Now, Schussler is on a roll again. A year ago, he made $7.6 million when he sold 80 percent of his dinosaur-themed restaurant, T-Rex, to Houstonbased Landry’s Restaurants. And ground has broken on two of Schussler’s restaurants — T-Rex and Asian-themed Yak & Yeti — at Walt Disney World in Orlando.

Schussler leads regular tours of his offbeat headquarters in Golden Valley, where he has converted a one-story warehouse into a playground for testing his restaurant concepts. Inside, visitors find screeching robot dinosaurs, jungle sounds, Harley-Davidsons, original artwork from 15th-century China and fake mists and snowfalls.

“Nowadays, there are so many shopping centers being built, you’ve got to stand out,” said Dan Lowe, managing partner with RED Development, which is based in Kansas City, Mo. “And Steve’s ideas really stand out.”

At times, the scene at Schussler’s laboratory in Golden Valley resembles a Martin Scorsese movie set. His concepts attract the sort of Donald Trump-like characters who favor the grandiose. Gaming entrepreneur Lyle Berman, an early investor in Rainforest, is a frequent visitor. Raphael Ghermezian, one of the four Ghermezian brothers who developed the Mall of America, will tour the facility next week.

Each tour costs about $5,000 and is carefully choreographed by Schussler, who often recruits magicians to perform and chauffeurs his visitors to and from the airport.

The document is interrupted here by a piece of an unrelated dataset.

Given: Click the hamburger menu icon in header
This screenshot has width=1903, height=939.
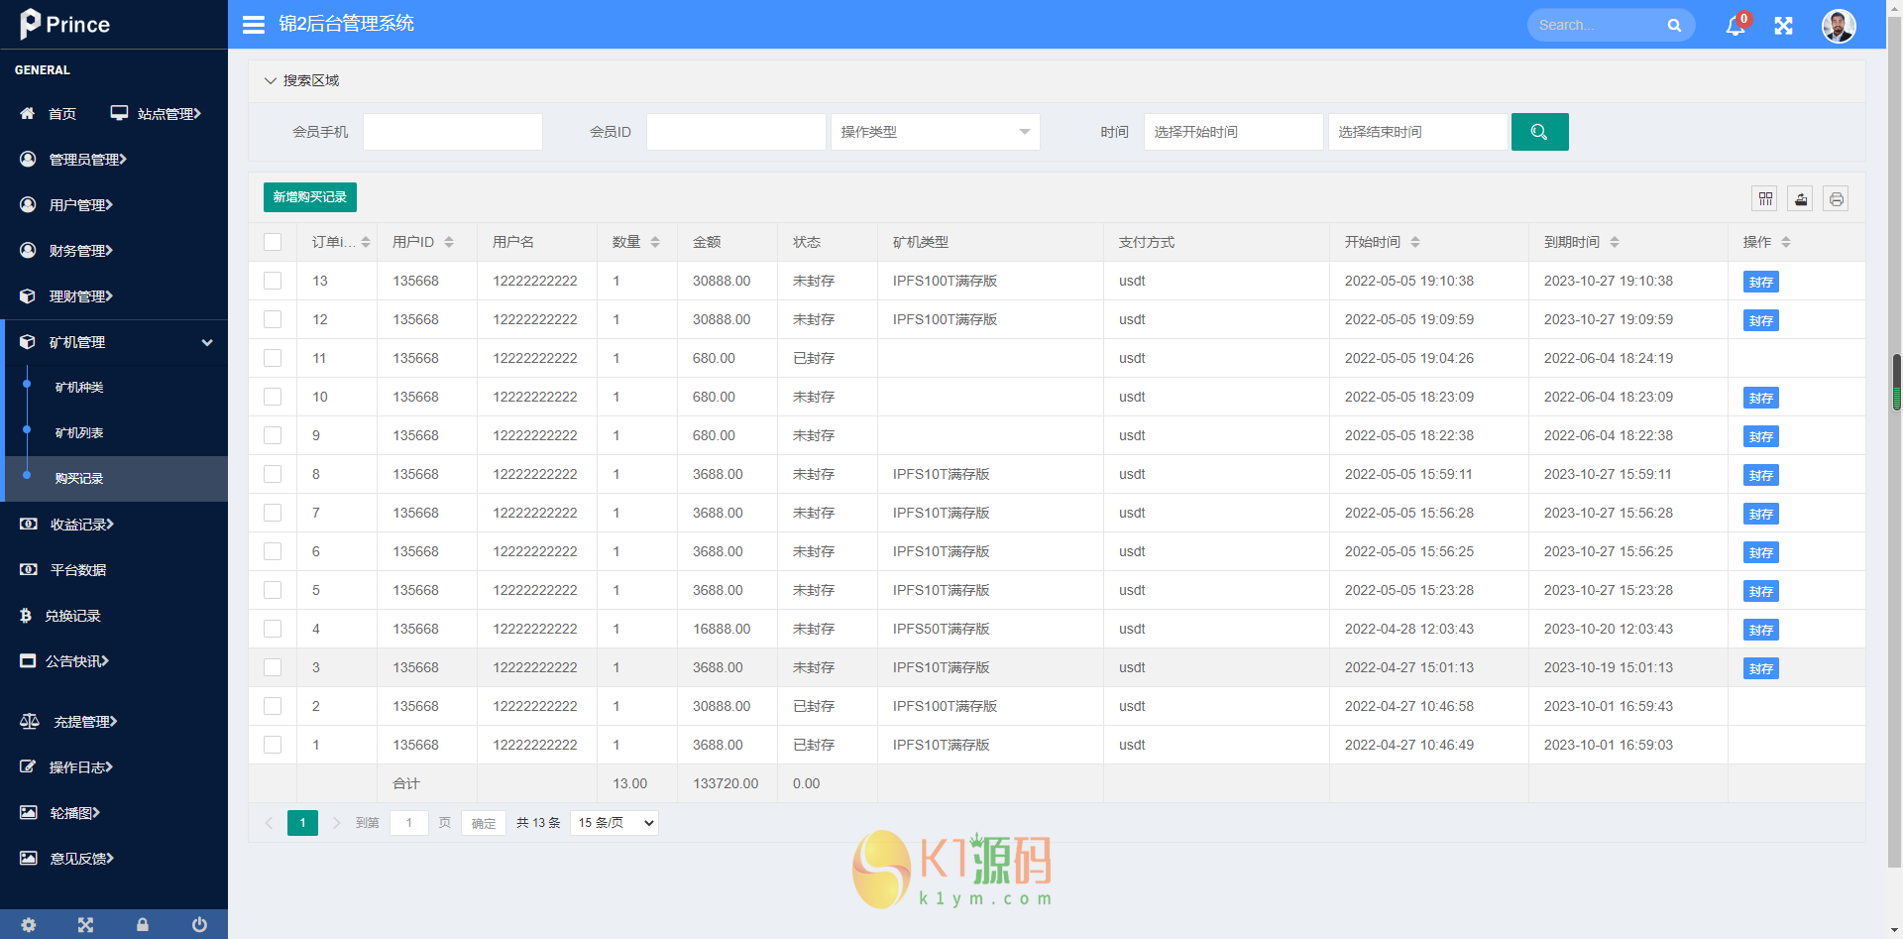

On a recent weekday, six executives with Olympia Gaming, which owns Casino Fandango in Carson City, Nev., stepped into a brightly lit room with a red carpet, gold chandeliers and 8-foot statues of knights from 19th-century China.

Schussler, a Joe Pesci lookalike wearing a designer suit over a purple T-shirt, doesn’t speak so much as yell.

“I’m telling ya, you could build a whole casino around this! You could do it!” he shouted in his thick New York accent.

“You know who would really appreciate this is our Asian customer that comes to Vegas,” said Gary Goett, chairman of Olympic Gaming. “They would love it!” Yeah, this is totally off the charts!” Schussler yelled.

Behind each door in the warehouse is a different world. One door leads to a room filled with mechanical dinosaurs. As Schussler talked, a brontosaur tail swiped across the room, knocking one of the casino executives in the shoulder.

Schussler led the group into a jazz club concept, where he explained the marketing benefits of having urinals shaped like saxophones. “Guys, you’ll never forget in a lifetime that you peed in a saxophone,” he said.

He talked louder and faster as he introduced the Hot Dog Hall of Fame. “We should open up one of these in every airport, every stadium, every university around the world!” he yelled.

Schussler’s style seemed perfectly suited to these casino executives, who laughed at his jokes and departed with big grins in a Cadillac Escalade.

“That Chinese concept could really work in Vegas,” Goett said.

But Schussler has wowed investors before with concepts that didn’t pan out as planned.

His JukeBox Saturday Night, with a ’57 Chevy sticking out of the front of the building and King Kong climbing up the side, went from lines of people waiting to get in to a bankruptcy court after the novelty faded.

After the demise of Juke-Box Saturday Night, Schussler retreated to his St. Louis Park, Minn., home, which he transformed into a prototype of his rainforest-themed restaurant. Schussler spent $400,000 turning every room into a rainforest scene, replete with jungle birds, waterfalls and a baby baboon named Charley.

Rainforest went public in 1995, just six months after opening its first restaurant at the Mall of America in Bloomington. Its stock debuted at $6 per share and within the first 10 weeks more than doubled. In the fall of 1996, it was trading at $34.

At the time, Schussler was riding the wave of so-called “eatertainment” restaurants and clubs, such as Hard Rock Cafe and Planet Hollywood popping up all over the country. But like many of these concepts, Rainforest expanded before proving diners would come again and again. Landry’s bought the chain in 2000 for $3.25 a share. After shrinking the chain, Landry’s is expanding it again.

Schussler, however, made about $7 million from the transaction — money he has poured into his headquarters. And he has no misgivings about the deal. “I’ll never forget who brought me to the dance. Never,” he said. “Rainforest Café gave me credibility.”